Mais les français font la sourde oreille et le groupe doit se défendre date après date, ville après ville dans des tournées qui laissent des traces. Sur scène c’est l’apocalypse ou la curée, il y a les grands et les petits soirs, l’alchimie qui fait léviter l’assemblée ou la bérézina qui guette et donne envie de tout cramer. Telle une formule 1 conduite par une bande de Gremlins, Poni Hoax est plus d’une fois sorti dans le décor, mais l’entité maléfique a toujours relevé la tête pour reprendre la route coute que coute et foncer, pieds au plancher. Laurent Bardainne et Nicolas Ker ? Satanas et Diabolo en discothèque, Nitro et glycérine dans un champ d’allumettes. A Nicolas, Arnaud et Vincent d’allumer la mèche. On n’a pas le souvenir d’une telle association depuis celle qui vit Daniel Darc et Mirwais faire exploser Taxi Girl en plein vol.
C’est sur le second album de Poni Hoax, Images of Sigrid sorti en 2008 avec à nouveau Joakim aux manettes, que leurs talents conjugués déplace des montagnes. De l’incendiaire The Paper Bride au méditatif Faces in the Water, de Pretty Tall Girls à Hypercommunication en passant par l’implacable Antibodies, le groupe accompli le miracle d’un album qui résonne dès sa sortie comme un classique instantané convoquant aussi bien l’esprit de New Order, des Talking Heads que de Roxy Music. Reconnu par ses pairs, loué par la critique, Poni Hoax ne parvient toujours pas à décrocher la timbale alors qu’il est né pour régner. Dieu reconnaitra les siens et Poni Hoax poursuit son chemin sur un nouveau label, le bien nommé Pan European Recording dirigé avec passion et érudition par Arthur Peschaud qui va donner au groupe les clefs du royaume des cieux : soit deux albums miroirs où le groupe achève son grand œuvre. A la recherche du temps perdu, de son pays oublié, Nicolas Ker part avec A State Of War, sorti en 2013, sur les traces du monde incendié de son enfance puis défie les fuseaux horaires, entre Le Cap, Sao Paolo et Bangkok, pour Tropical Suite sorti en 2017, soit un dernier acte autour du globe en compagnie de ses amis comme pour se dire que l’aventure est sans fin et que rien ne dénouera jamais les liens qui unissent Poni Hoax.

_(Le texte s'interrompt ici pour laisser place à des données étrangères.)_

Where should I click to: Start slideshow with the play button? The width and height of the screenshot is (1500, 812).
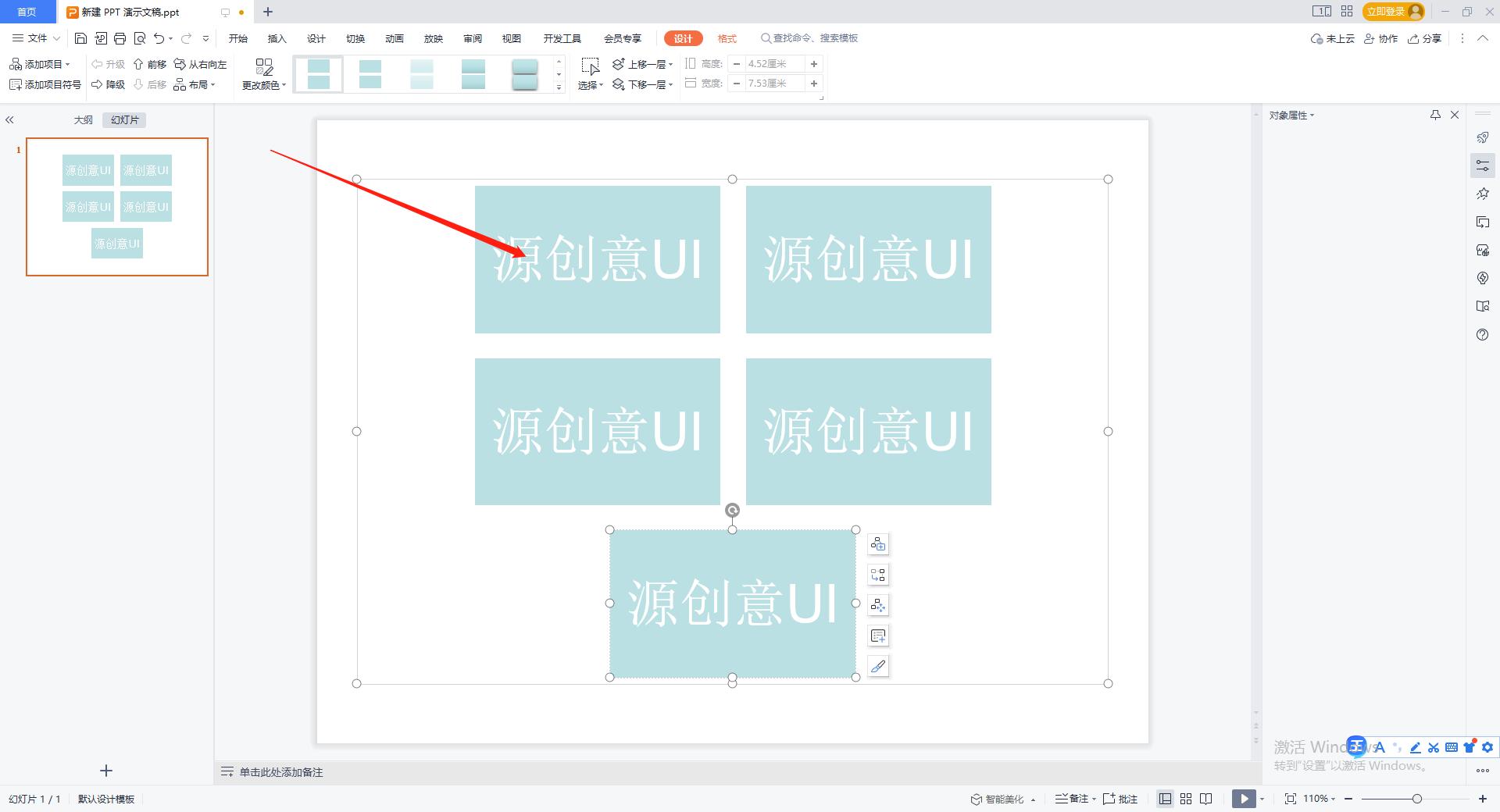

Elle s’achève pourtant avec la tragique disparition de Nicolas Ker survenue le 17 mai 2021 après des années d’excès. Le jour de son enterrement au cimetière du Père-Lachaise, le saxophone de Laurent Bardainne resonnait entre les caveaux et les notes s’élevaient dans le gris du ciel avant de se perdre au firmament. Tel fut le requiem de Poni Hoax.